The Musharraf plan lay bare the perfidy. It recognized the separation of the Muslim majority regions of the State and their reorganisation into a new political entity on the territories of India which was governed by Pakistan. The Musharraf plan envisaged the division of the State into six geographical zones of which five were Muslim majority zones, the transfer of power in the state to the Muslim separatist regimes under the garb of self-rule; withdrawal of the Indian armed forces from the State in the name of demilitarization; the unification of the Muslim majority zones situated on the Indian side of the Line of Control with the occupation territories of Azad Kashmir under the cover of “irrelevant borders” and the placement of the State under the joint-control of India and Pakistan. Manmohan Singh cried aloud, undoubtedly to attract the attention of the Muslims in Jammu and Kashmir and perhaps, the Muslims in India, to the historical task, he had accomplished by putting Jammu and Kashmir on a ten year long journey to join Pakistan. The Musharraf plan provided for the revaluation of the arrangements made in accordance with its provisions after ten years a stipulation which the Indian Government tried to underplay.

Greatest Betrayal

Pakistan appears to have convinced itself that India has finally accepted the principle of the partition of India as the basis of a settlement of Jammu and Kashmir. Evidently the impatience and the urgency, the Foreign office of Pakistan has exhibited about the progress of the peace-process, arises out of its eagerness to evolve a procedure for the separation of the Muslim majority regions of the State, their disengagement from the Union of India and their eventual integration with the Islamic power-structure of Pakistan.

The territorial boundaries of Pakistan, laid down by the partition of India in 1947, were confined to the territories of the British India. The Indian princely states were not brought within the scope of the partition of India. The claim Pakistan has laid to Jammu and Kashmir on the basis of the Muslim majority composition of its population did not from a part of the process of the partition and the transfer of power in India. The right of the self-determination of the colonial peoples was an expression of the historic process of decolonisation, the second world war set into motion.
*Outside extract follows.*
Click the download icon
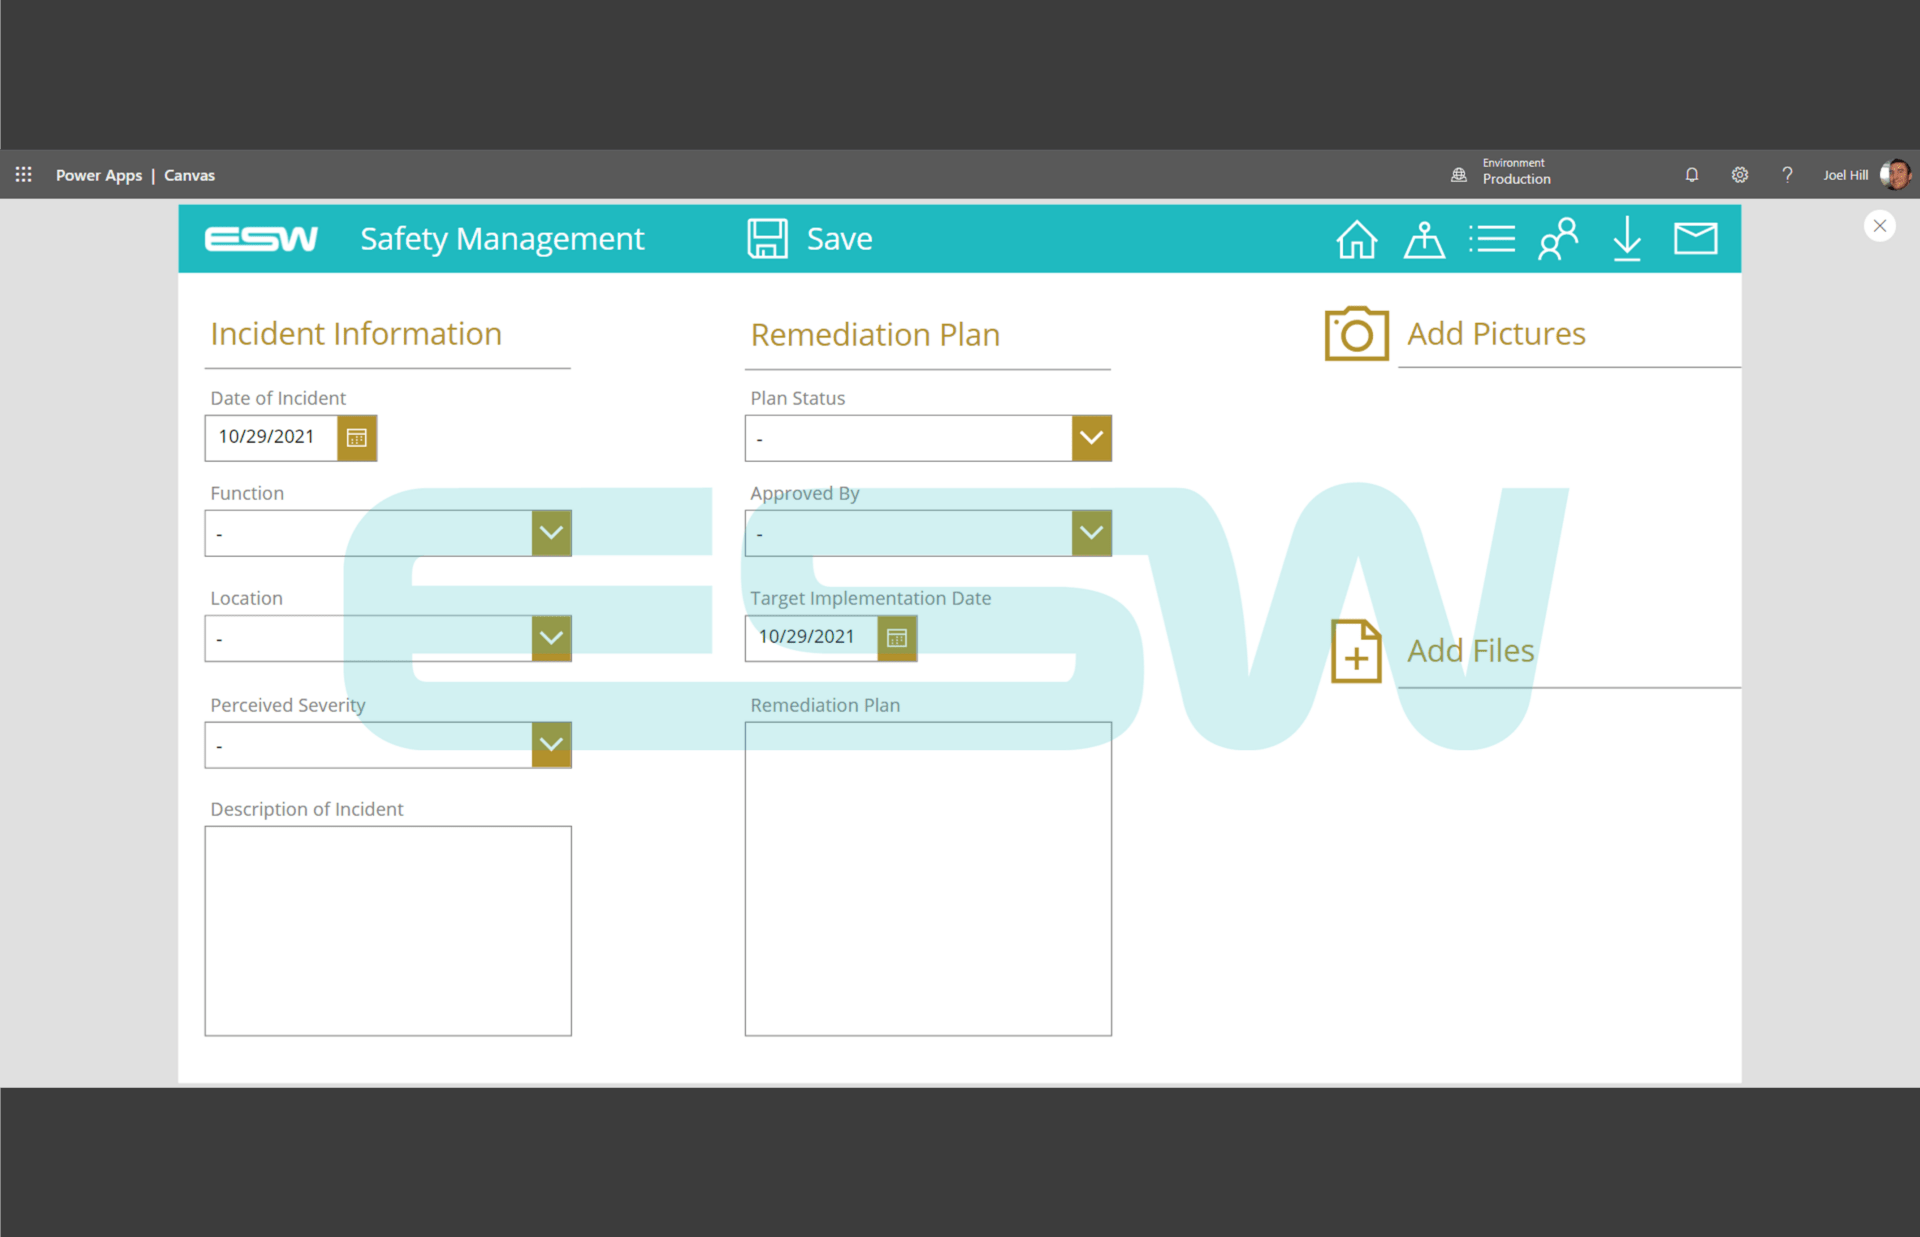Screen dimensions: 1920x1237 [x=1627, y=238]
The right of self-determination was never conceived as an instrument of any religious war. India was not divided to ensure the Indian people their right of self-determination.

Jammu and Kashmir forms the most crucial part of the northern frontier of India. It continues to be central to the security of the Indian borders in the north. Any prescription for a second partition of India, to disengage the State from the Indian Union will not usher in a State of peace between India and Pakistan. Peace between the two countries will always depend upon the mutual respect they have for each other’s strike capabilities. The Indian political class, whatever, the nature of its commitment to the Indian unity, cannot ignore the hard fact that Pakistan has a stockpile of nearly two hundred nuclear weapons in its basement. Pakistan is an ideological state-a fact, which the Indian people can overlook at their own peril.